::: Input :::
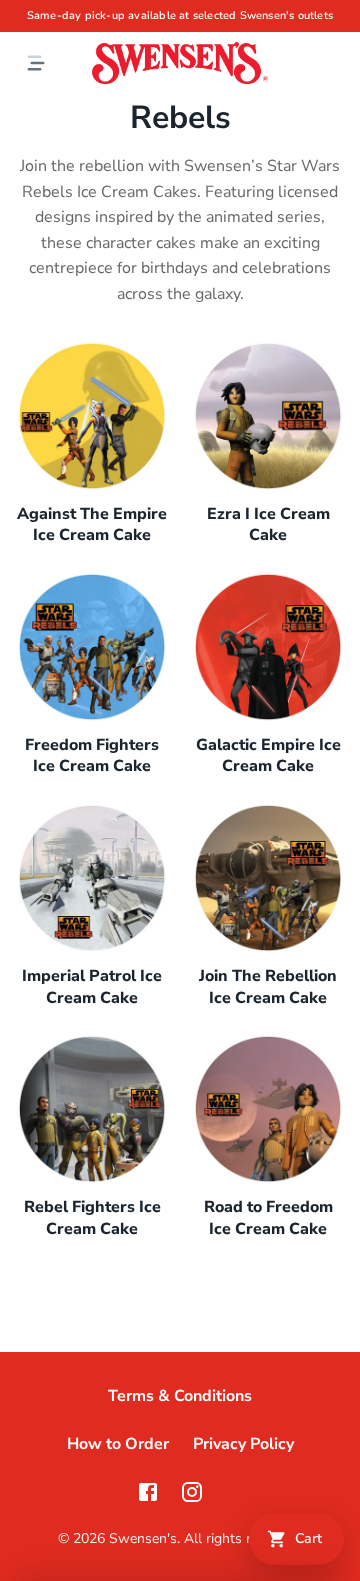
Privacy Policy (243, 1444)
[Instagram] (192, 1492)
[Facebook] (148, 1492)
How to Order (118, 1444)
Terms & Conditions (180, 1396)
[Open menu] (36, 63)
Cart (308, 1538)
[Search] (336, 63)
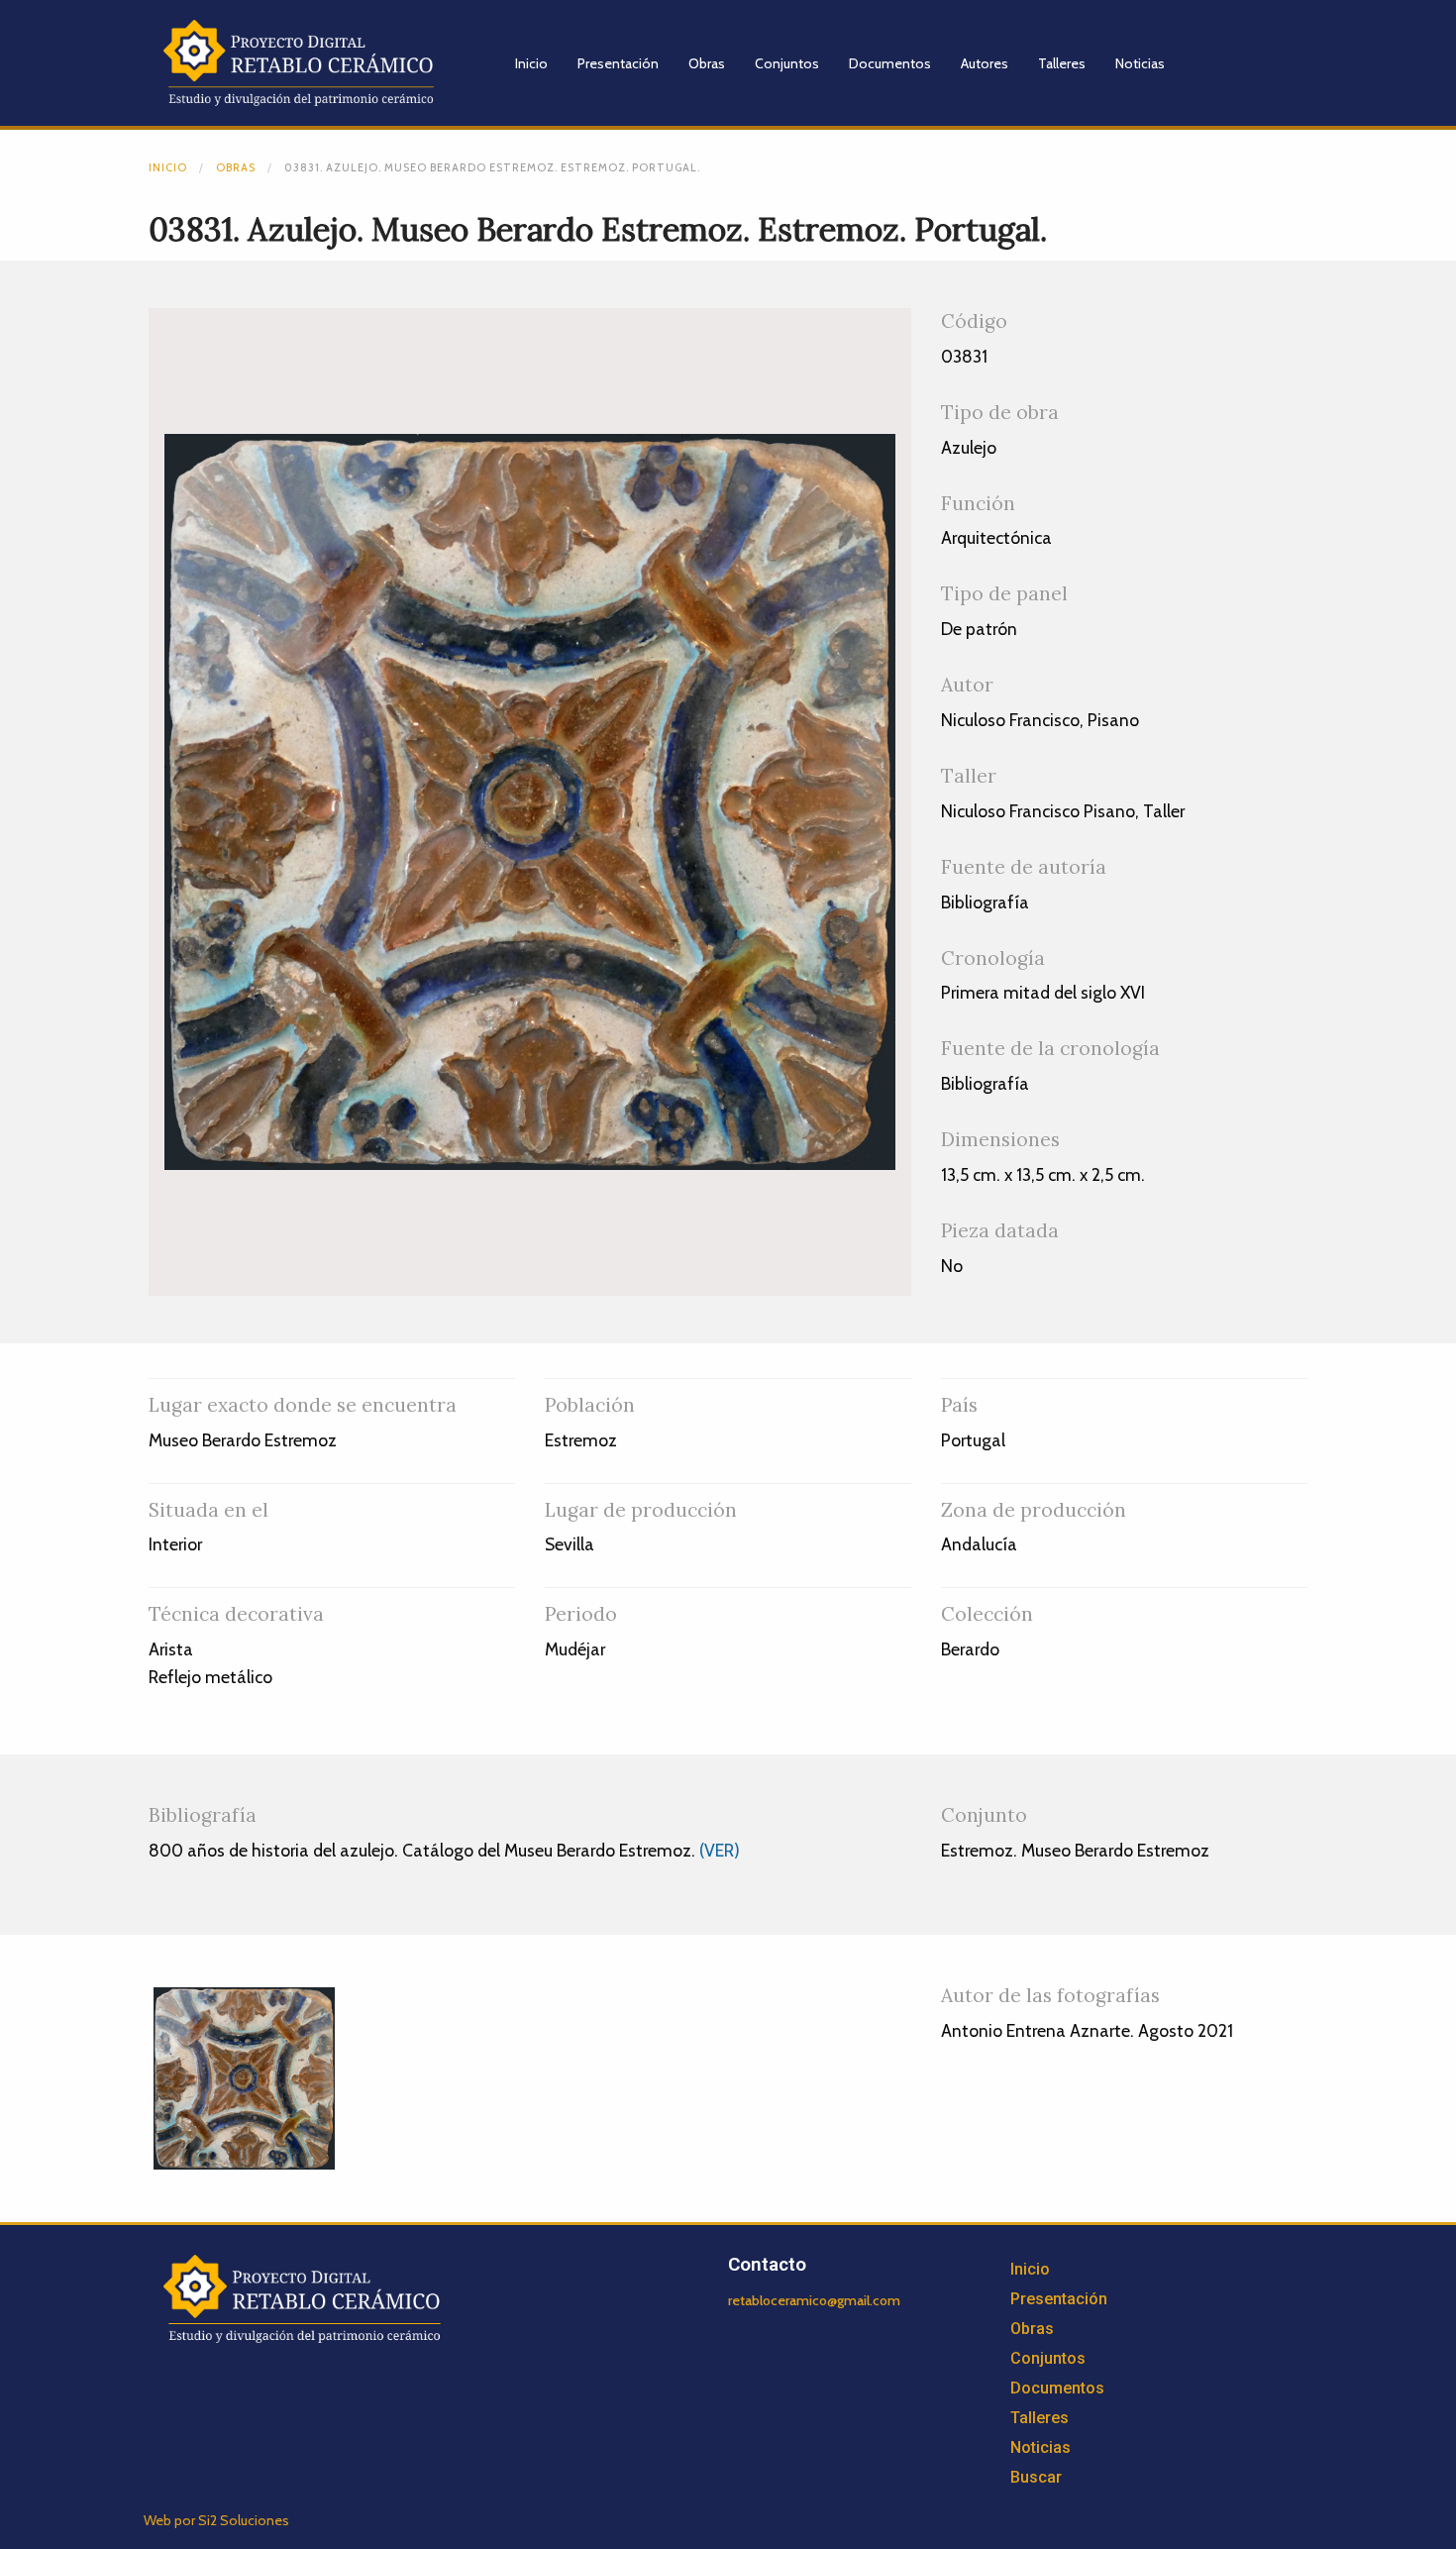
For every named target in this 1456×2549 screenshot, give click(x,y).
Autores (984, 63)
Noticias (1140, 63)
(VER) (719, 1850)
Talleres (1062, 63)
:::
What to produce
What you return must be the entries above, exactly as they appear, without any pictures.

Task result
Privacy Policy (243, 1444)
[Instagram] (192, 1492)
[Facebook] (148, 1492)
How to Order (118, 1444)
Terms & Conditions (180, 1396)
[Open menu] (36, 63)
Cart (308, 1538)
[Search] (336, 63)
For every named target in this 1456×2549 screenshot, give click(x,y).
Autores (984, 63)
Noticias (1140, 63)
(VER) (719, 1850)
Talleres (1062, 63)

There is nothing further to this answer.